Recueil issu d'un concours de nouvelles organisé par le Muséum d'histoire naturelle de Toulouse.
"Olé !", par Julie Delfour.
"La foule lève les bras, se dresse et applaudit. Un nouvel homme l’a rejoint au centre de l’arène, suivi par quatre autres armés de bâtons multicolores. L’homme cherche son regard. Il porte des habits qui brillent au soleil et cliquètent à chaque mouvement. Il est à la fois la chaleur et le froid, la souplesse hypnotique et la rigidité. Ce savant mélange l’intimide, endort sa douleur et attise sa nervosité.
L’homme s’approche de lui, comme un crabe regagne la mer, à petits pas de côté. Puis il fait volte-face, lui tournant le dos. Le croit-il trop fatigué pour ne pas réagir à cet affront ? Il va lui prouver combien il se trompe. Son courage revient. Cette fois-ci sera la bonne. Le cauchemar va enfin cesser. Il rassemble ses forces, se concentre, vise… Fulgurante, la douleur le frappe une nouvelle fois dans son élan. Un bâton coloré, venu de nulle part, s’est logé dans son cou. La foule rugit de plaisir. « Olé ! ». Encore un autre, planté juste à côté du premier. Il tente de comprendre ce qui a bien pu se passer, mais il n’a plus assez de forces et la fatigue trouble son jugement. Une chape de plomb pèse sur sa nuque. Les quatre hommes aux bâtons se sont regroupés autour de lui. Ils insistent, avancent encore, testent sa résistance. Ils le provoquent. Ils l’endorment et le réveillent en sursaut. Ils l’hypnotisent avec leurs reptations de serpent.
Pas moyen d’échapper à cet enfer. Son instinct lui dit que c’est l’homme au costume brillant qu’il faut éliminer. Alors à nouveau, il fonce. Cet homme-insecte va recevoir la correction qu’il mérite. Ses cornes vont plonger dans son ventre mou et adieu paillettes, maquillage et mouvements de côté. Tout finira dans la poussière. Il baisse la tête, ajuste sa cible, charge.
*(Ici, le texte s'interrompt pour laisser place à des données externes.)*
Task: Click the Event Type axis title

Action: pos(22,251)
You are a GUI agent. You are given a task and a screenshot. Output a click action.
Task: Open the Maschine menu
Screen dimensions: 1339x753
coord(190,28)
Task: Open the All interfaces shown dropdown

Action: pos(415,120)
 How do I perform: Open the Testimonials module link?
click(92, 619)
Bien viser… Ne pas trembler… En finir une bonne fois pour toutes avec cette mise en scène ridicule.
Au dernier moment l’homme esquive, d’un pas de côté qui le déstabilise. Ses cornes ne peuvent que frôler le costume, faisant tinter les milliers de breloques dorées. « Olé ! ». La foule exulte, les corps se détendent, les mains claquent, les visages s’illuminent. La punition est immédiate : deux nouveaux bâtons tranchants comme des poignards viennent se ficher dans son dos. Rassemblant ses esprits et ses dernières forces, il secoue la tête. Mais il a beau ruer et se cabrer, impossible de s’en débarrasser. Au lieu de le délivrer, chaque ruade agrandit ses blessures.
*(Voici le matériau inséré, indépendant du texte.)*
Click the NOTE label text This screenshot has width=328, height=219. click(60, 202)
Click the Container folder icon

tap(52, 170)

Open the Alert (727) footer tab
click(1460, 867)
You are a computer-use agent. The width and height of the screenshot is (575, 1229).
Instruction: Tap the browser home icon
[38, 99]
Sa gorge brûle, son dos n’est qu’un brasier lancinant. Son sang s’accumule en caillots sombres sur ses paupières. Tête baissée, regard vide, il tente de reprendre son souffle, ivre et désorienté. Deux nouveaux bâtons entre ses épaules. « Olé ! ». Passé un certain seuil, la douleur est telle qu’il n’en ressent plus les effets. C’est un puissant philtre, un onguent apaisant. C’est comme s’il se mettait à flotter au-dessus de l’arène, au-dessus de ce corps noir couvert de sang qui n’est déjà plus le sien. Comme s’il assistait lui aussi au spectacle en applaudissant cette danse macabre.
Et puis, dans un sursaut d’orgueil, il décide de ne pas renoncer. Puisqu’ils tiennent tellement à écrire cette histoire sordide, pas question de leur laisser le mot de la fin. L’insecte au costume est à nouveau dans sa ligne de mire. Tout droit face à ses cornes. Il est certain, cette fois, de ne pas le rater. Même s’il continue à s’agiter, à le défier comme si tout cela n’était qu’un jeu absurde. Eh bien, soit ! L’énergie du désespoir lui donne des ailes. Il met tout son cœur dans ses cornes, vise… et fait mouche. Les pas de danse s’emmêlent, le danseur déraille. Un cri, un concert de breloques, et il décolle comme une plume avant de retomber lourdement sur le sol.
Le bruit cesse. Enfin. La rumeur et les cris s’éteignent, et du même coup le feu dans les regards. La foule ne dit plus un mot. L’arène s’emplit et déborde de silence. Le jeu vient de s’achever comme il a commencé, brutalement. Tout est fini. Tout va pouvoir rentrer dans l’ordre. Il va retourner chez lui, retrouver ces grands espaces de terre rouge qu’aucun murmure ne vient troubler. Il contemple une dernière fois l’homme qui se remet péniblement sur ses pieds. Il le voit essuyer un filet de sang sur ses lèvres et lui adresser un regard mauvais."